__SOURCE TEXT__.
--------------------------------------------------

BRIEF DESCRIPTION OF THE DRAWINGS
[0013] FIG. 1 shows an example reinforcement learning system.
[0014] FIG. 2 shows an example network architecture of an
observation prediction neural network.
[0015] FIG. 3 is a flow diagram illustrating an example process for
reinforcement learning.
[0016] FIG. 4 is a flow diagram illustrating an example process for
generating an imagined return estimate for a reinforcement learning
system.
[0017] Like reference numbers and designations in the various
drawings indicate like elements.
DETAILED DESCRIPTION
[0018] This specification describes methods, computer systems, and
apparatus, including computer programs encoded on computer storage
media, for learning a policy that is used to control an agent,
i.e., to select actions to be performed by the agent while the
agent is interacting with an environment, in order to cause the
agent to perform a particular task.
[0019] FIG. 1 shows an example of a reinforcement learning system
100. The system 100 is an example of a system implemented as
computer programs on one or more computers in one or more
locations, in which the systems, components, and techniques
described below can be implemented.
[0020] The system 100 learns a control policy 170 for controlling
an agent, i.e., for selecting actions to be performed by the agent
while the agent is interacting with an environment 105, in order to
cause the agent to perform a particular task.

--------------------------------------------------

__GIVEN DATA__.
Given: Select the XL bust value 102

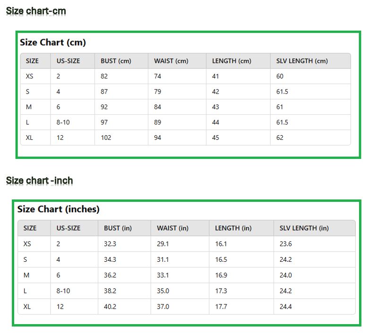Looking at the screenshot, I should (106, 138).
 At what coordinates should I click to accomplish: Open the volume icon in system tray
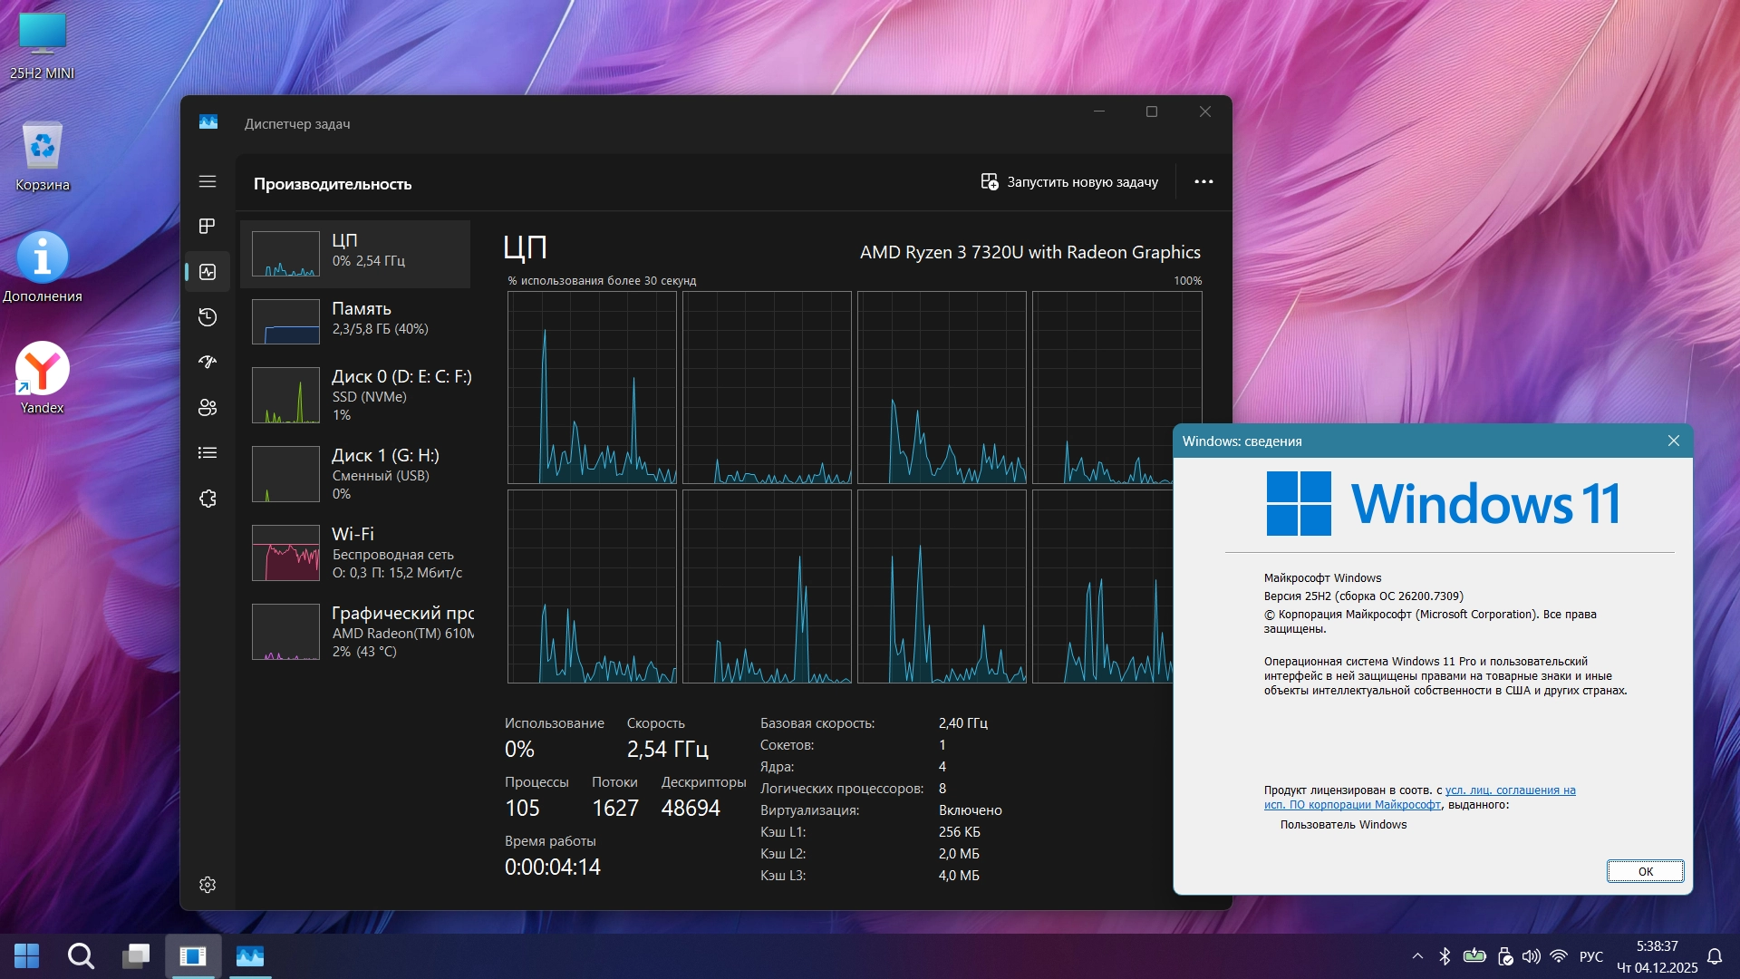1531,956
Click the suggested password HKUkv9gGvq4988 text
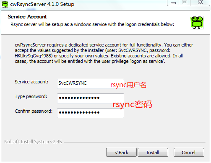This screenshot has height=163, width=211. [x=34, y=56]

--------------------------------------------------

__EXERCISE BRIEF__. Copy out the stretch of the reinforcement learning patent text above from "BRIEF DESCRIPTION OF" through "prediction neural network.", word for word.

__RESPONSE TO THIS TASK__.
BRIEF DESCRIPTION OF THE DRAWINGS
[0013] FIG. 1 shows an example reinforcement learning system.
[0014] FIG. 2 shows an example network architecture of an
observation prediction neural network.